======== Records shown ========

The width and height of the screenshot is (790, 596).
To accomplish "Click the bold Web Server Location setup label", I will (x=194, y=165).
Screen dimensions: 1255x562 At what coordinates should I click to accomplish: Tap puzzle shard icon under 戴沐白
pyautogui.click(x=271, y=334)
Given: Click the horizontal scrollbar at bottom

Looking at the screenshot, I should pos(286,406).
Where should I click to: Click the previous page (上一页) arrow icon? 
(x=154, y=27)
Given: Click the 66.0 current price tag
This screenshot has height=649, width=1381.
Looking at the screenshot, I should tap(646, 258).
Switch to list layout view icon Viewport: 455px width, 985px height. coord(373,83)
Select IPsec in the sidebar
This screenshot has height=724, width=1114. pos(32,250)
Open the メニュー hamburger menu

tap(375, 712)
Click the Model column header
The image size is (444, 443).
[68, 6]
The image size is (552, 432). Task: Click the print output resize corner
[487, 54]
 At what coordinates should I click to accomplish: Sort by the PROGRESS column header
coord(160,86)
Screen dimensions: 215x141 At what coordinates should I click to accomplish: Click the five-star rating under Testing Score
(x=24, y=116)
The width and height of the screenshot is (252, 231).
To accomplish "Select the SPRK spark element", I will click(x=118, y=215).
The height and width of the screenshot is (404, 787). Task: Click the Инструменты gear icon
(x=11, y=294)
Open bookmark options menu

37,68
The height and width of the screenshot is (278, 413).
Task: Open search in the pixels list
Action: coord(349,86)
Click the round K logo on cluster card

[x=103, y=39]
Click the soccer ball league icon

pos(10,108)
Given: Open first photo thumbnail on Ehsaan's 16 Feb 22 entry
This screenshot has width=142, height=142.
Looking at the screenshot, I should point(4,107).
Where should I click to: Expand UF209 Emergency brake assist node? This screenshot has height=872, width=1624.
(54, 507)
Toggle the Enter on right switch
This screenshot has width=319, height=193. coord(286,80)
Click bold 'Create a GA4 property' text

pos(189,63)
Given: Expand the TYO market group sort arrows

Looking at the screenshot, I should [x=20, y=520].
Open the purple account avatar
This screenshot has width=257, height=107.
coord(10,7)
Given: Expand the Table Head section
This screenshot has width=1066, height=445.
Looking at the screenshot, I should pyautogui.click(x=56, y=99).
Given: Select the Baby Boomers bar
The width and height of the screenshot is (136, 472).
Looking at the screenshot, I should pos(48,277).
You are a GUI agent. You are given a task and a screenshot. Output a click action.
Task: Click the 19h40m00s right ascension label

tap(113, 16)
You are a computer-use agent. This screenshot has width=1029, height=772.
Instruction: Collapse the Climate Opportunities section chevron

========

## [Task prompt]
Could you return all the data above exactly as it appears?

## [Solution below]
The width and height of the screenshot is (790, 596).
To accomplish "Click the bold Web Server Location setup label", I will (x=194, y=165).
Screen dimensions: 1255x562 At what coordinates should I click to accomplish: Tap puzzle shard icon under 戴沐白
pyautogui.click(x=271, y=334)
Given: Click the horizontal scrollbar at bottom

Looking at the screenshot, I should pos(286,406).
Where should I click to: Click the previous page (上一页) arrow icon? 
(x=154, y=27)
Given: Click the 66.0 current price tag
This screenshot has height=649, width=1381.
Looking at the screenshot, I should tap(646, 258).
Switch to list layout view icon Viewport: 455px width, 985px height. coord(373,83)
Select IPsec in the sidebar
This screenshot has height=724, width=1114. pos(32,250)
Open the メニュー hamburger menu

tap(375, 712)
Click the Model column header
The image size is (444, 443).
[68, 6]
The image size is (552, 432). Task: Click the print output resize corner
[487, 54]
 At what coordinates should I click to accomplish: Sort by the PROGRESS column header
coord(160,86)
Screen dimensions: 215x141 At what coordinates should I click to accomplish: Click the five-star rating under Testing Score
(x=24, y=116)
The width and height of the screenshot is (252, 231).
To accomplish "Select the SPRK spark element", I will click(x=118, y=215).
The height and width of the screenshot is (404, 787). Task: Click the Инструменты gear icon
(x=11, y=294)
Open bookmark options menu

37,68
The height and width of the screenshot is (278, 413).
Task: Open search in the pixels list
Action: coord(349,86)
Click the round K logo on cluster card

[x=103, y=39]
Click the soccer ball league icon

pos(10,108)
Given: Open first photo thumbnail on Ehsaan's 16 Feb 22 entry
This screenshot has width=142, height=142.
Looking at the screenshot, I should point(4,107).
Where should I click to: Expand UF209 Emergency brake assist node? This screenshot has height=872, width=1624.
(54, 507)
Toggle the Enter on right switch
This screenshot has width=319, height=193. coord(286,80)
Click bold 'Create a GA4 property' text

pos(189,63)
Given: Expand the TYO market group sort arrows

Looking at the screenshot, I should [x=20, y=520].
Open the purple account avatar
This screenshot has width=257, height=107.
coord(10,7)
Given: Expand the Table Head section
This screenshot has width=1066, height=445.
Looking at the screenshot, I should pyautogui.click(x=56, y=99).
Given: Select the Baby Boomers bar
The width and height of the screenshot is (136, 472).
Looking at the screenshot, I should pos(48,277).
You are a GUI agent. You are given a task and a screenshot. Output a click action.
Task: Click the 19h40m00s right ascension label

tap(113, 16)
You are a computer-use agent. This screenshot has width=1029, height=772.
Instruction: Collapse the Climate Opportunities section chevron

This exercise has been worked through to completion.